The first activity I present: Camping – the primary fear - where pray does one go to the bathroom, say you eat something bad, or worse yet, there are others around? the irrational fear – sadistic serial killers that comb the woods for their next human skin vest. Possible foul play – bears, big angry bears, and I am not talking about the fun, gay, bearded kind. Most likely result – too much time spent with self, then others and the presence of an acoustic guitar and a sophomoric rendition of Classic Girl by Janes Addiction, followed by uncomfortable sleeping conditions and the unpleasantness of the out of doors that our soft American existence has kept us from. (Can you believe they don’t even put screens on their windows in Europe? That’s insane!)
Motorcycles: the primary fear – death, or a closed head injury. Irrational fear – being crushed or dragged to death by a semi-truck, or worse yet, a minivan. Possible foul play – a muffler burn, or bad dating decision based on fear. Most likely result – unbearable vulnerability to the elements.
Snakes: the primary fear – you happen on a poisonous snake, it coils and bites you. You die. Irrational fear – a den or pit of snakes, or worse yet, you are sitting at a bus stop in the Australian Outback on a hot summer day, and some guy starts his truck not knowing a King Snake has coiled itself underneath, as he starts to drive the stunned snake is flung through the air and lands on you, just quietly waiting for a bus.

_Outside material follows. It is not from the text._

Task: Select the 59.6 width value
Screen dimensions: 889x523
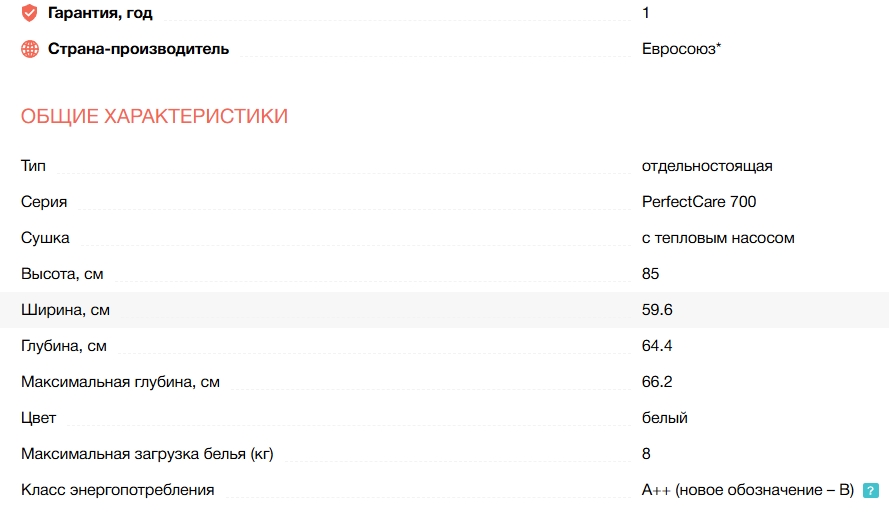Action: click(x=657, y=310)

Several bites later, there you are dead, surrounded by members of Midnight Oil. (I actually heard about this happening by the way, except for the Midnight Oil addition, because it is probably hard to get all the members of Midnight Oil in the same place these days). Snakes have more than one irrational fear, what if one comes up through the toilet, or the drain in the tub? Shit like this happens in the southwest I swear. Possible foul play – someone loses their ‘pet’ boa and it crawls into the walls. Years later, or months later, it crawls out looking for food, and you look down and there it is. Most likely result – a garter snake slithers near you, or over your foot and you are momentarily freaked out.
Cars – oh cars, what fiery death machines. Primary fear – an auto accident, which of course is fatal. Never mind the embarrassment of the media reports that you were texting, and or met your demise singing ‘It’s a Sin’ by the Pet Shop Boys at the top of your lungs while forgetting to signal a lane change and getting careened by seven Crotch Rockets in the midst of a late night drag race. Irrational fear – hitting a buck, whose antlers come through the windshield and stab you in your cold, cold heart. Possible foul play – a fender bender with an imploding air bag whose resin makes you a TSA suspect the next day when you have to fly somewhere. Most likely result – you get a speeding ticket, which means points on your license and impending financial distress.
I have only just begun to list the many fears harbored in my troubled mind, there are far too many for just one blog entry, so I will stop, if only temporarily, so that I may compile more at my leisure. Which could be stolen from me at any time through some sort of unjust prison sentence. Until then, I vow to begin to address these fears, slowly but surely, perhaps one a month. With sailing down, and survived, who knows what could be next. One thing I know, is that with all these possible scenarios already thought out, I am ready, which means, while I might be nuts, I will survive. Because I am prepared people, I am prepared.